“At CFR, we hope to make a difference in the community by changing people’s lives, to help them become self-sufficient and to be able to take care of their own families, their own communities without intervention from the government, nonprofits, churches — to able to thrive on their own,” said Barr, who moved to Cobb County in 1973. She began working at the nonprofit in 1984.
The CFR’s roots were emergency services. The organization started in 1960 as Cobb County Emergency Aid Association helping families four times a year. In 2004, the Cobb County Emergency Aid Association changed its name to Cobb Family Resources when it moved from Kennestone Hospital to Wright Street. The name was subsequently changed to Center for Family Resources when it moved to its present location.
Over the years, Barr has seen CFR expand from an emergency aid source to a resource that helps families out of the cycle of poverty.
“You could look at (family) files and see that they were sustaining with help,” the Smyrna resident said. She is married to former U.S. Congressman Bob Barr. They have four grown children and eight grandchildren.
CFR determined that people found themselves in crisis because of lack of affordable housing, child care, transportation and inadequate or no education or job training to get and keep a job.
“As we expanded our services we looked at how we could impact those four things to be able to help the families going forward,” Barr said.
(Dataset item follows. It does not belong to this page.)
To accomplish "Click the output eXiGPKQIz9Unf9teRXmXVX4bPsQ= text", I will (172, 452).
Today, the organization provides an array of other services such as housing for homeless families, employment/education services and community leadership development.
“Over 80 percent of the families that come into our program move out to permanent situations to be able to take care of those. I believe (CFR) is successful because of supportive services, wrap around services and that we really help the family work with all these issues to become self-sufficient,” she said.
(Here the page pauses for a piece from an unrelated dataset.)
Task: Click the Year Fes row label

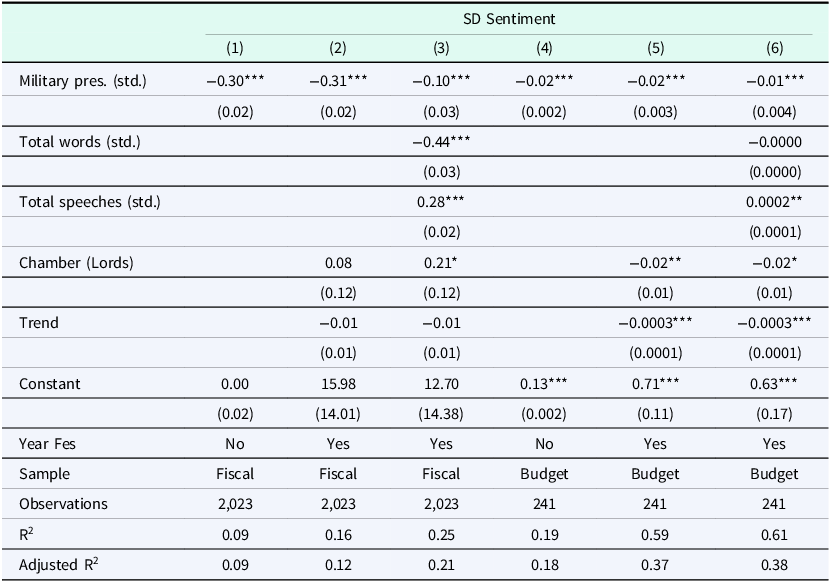Action: (48, 443)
CFR makes a difference in the community by empowering families to help themselves.
“I really think we are changing lives, slowly. It is making the difference. We don’t have the ability to track our families over years and years. I only have stories to tell, and they’re pretty important,” she said.
The community is vital to the work of CFR.
“This is a really great community to work in. Cobb County is different. We really do work together, and that’s not necessarily the case in other communities. It’s not just nonprofits working together, but the business community works with us, the education community works with us, the faith-based community works with us,” Barr said.